Research

 Research Topics

Research conducted by the SKL-SBUS Hong Kong Base will include four distinct topics. All four research topics will be pursued through joint teams formed by the Hong Kong Base and South China University of Technology, combining complementary expertise and shared demonstrator projects across the GBA.

GBA Integrated Development & Climate Adaptation

• Cross-boundary climate risk analytics and scenario planning for the GBA, addressing heat, extreme rainfall, coastal flooding, sea-level rise, and compound/cascading hazards.
• Map heat/flood scenarios to public-housing estates, school catchments and clinic service areas; estimate risk, downtime, displaced demand.
• Interdependent lifeline disruption modelling with network criticality and restoration optimization, quantifying accessibility loss to essential services in high-density cities. 
• Co-develop GBA adaptation playbooks: zoning, drainage, cooling centers, school-closure triggers and healthcare surge plans, with equity targets.

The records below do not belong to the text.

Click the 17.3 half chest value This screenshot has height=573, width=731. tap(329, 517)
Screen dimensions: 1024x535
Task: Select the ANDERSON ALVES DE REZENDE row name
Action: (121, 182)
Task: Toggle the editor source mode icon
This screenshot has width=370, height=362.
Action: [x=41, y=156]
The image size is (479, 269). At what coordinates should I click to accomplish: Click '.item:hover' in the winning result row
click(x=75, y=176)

• Performance-driven design methods that align low-energy/low-carbon targets with place-making, heritage conservation, and cultural identity in subtropical contexts.
• Climate-responsive comfort and health strategies: passive/low-energy cooling, humidity control, indoor air quality, and infection-risk mitigation under warmer baselines.
• Decarbonization of the existing building stock: scalable retrofit packages, benchmarking, and measured verification (POE) for high-rise, high-density typologies.
• Standards, toolkits, and guidelines that connect scientific evidence with professional workflows and regulatory implementation. 

• Reduce embodied carbon via optimization and circular components in public housing, hospitals and schools; publish verified LCA baselines.
• Performance-based typhoon–flood resilience for critical infrastructure, integrating hazard loads, failure mechanisms, and functional-recovery objectives.
• Equity-informed functional-recovery retrofit strategies, using modularity and redundancy to minimize downtime and displacement among vulnerable households.
• Empirical validation pipelines linking lab/field evidence to probabilistic fragility, indoor safety, service continuity, and post-event wellbeing outcomes.

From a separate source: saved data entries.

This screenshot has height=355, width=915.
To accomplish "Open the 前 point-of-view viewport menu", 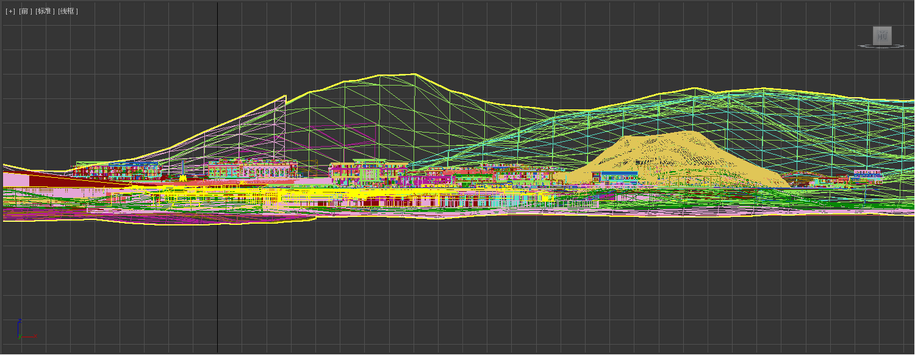I will click(x=26, y=11).
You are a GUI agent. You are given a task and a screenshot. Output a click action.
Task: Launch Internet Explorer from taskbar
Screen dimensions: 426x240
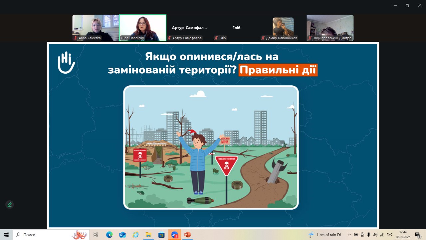tap(135, 235)
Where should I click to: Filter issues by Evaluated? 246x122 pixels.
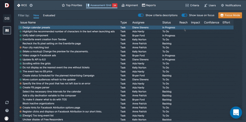point(49,16)
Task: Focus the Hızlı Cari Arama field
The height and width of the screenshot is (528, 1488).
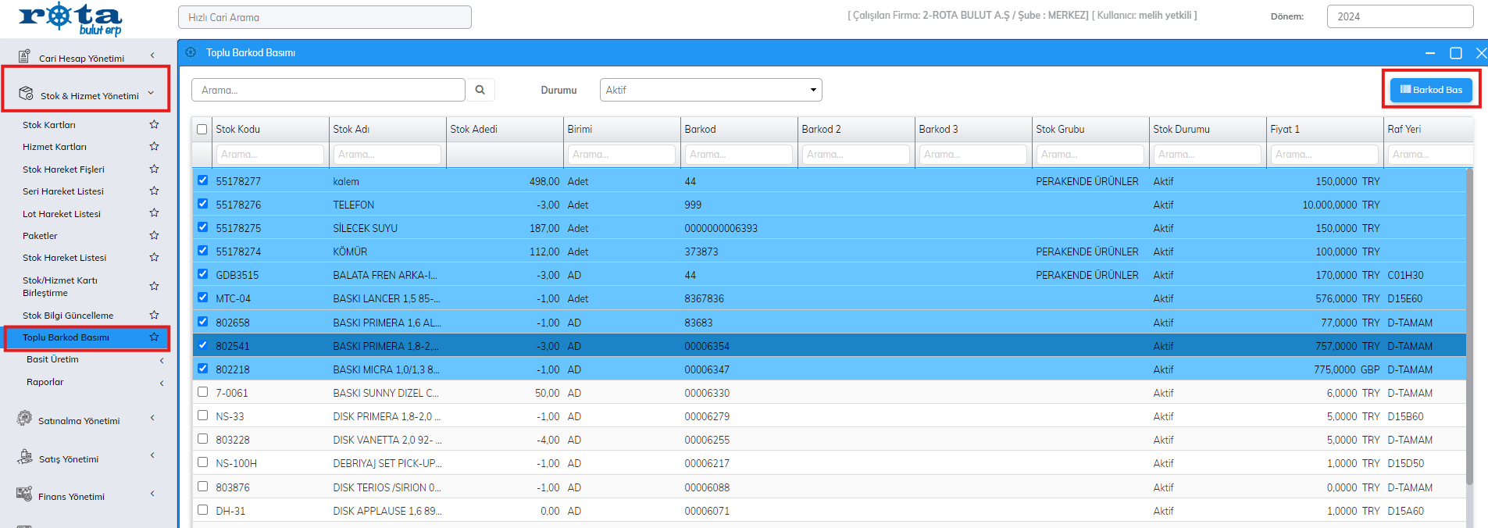Action: click(x=324, y=17)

• Fuse IoT, remote sensing and records to map heat, air-quality proxies, overcrowding, and 15‑minute access to schools/clinics and other critical infrastructure.
• District digital twins to test greening, cooling, renewal and mobility changes; quantify health benefits, equity shifts and carbon co-benefits; real-time performance tracking, anomaly detection.
• Hybrid AI-physics models forecast heat illness and clinic demand; optimize locations for cooling centers, outreach care and shaded routes.
• Open indicators and evaluation protocols: POE surveys, quasi-experiments, and dashboards for heat risk, IAQ, and service accessibility.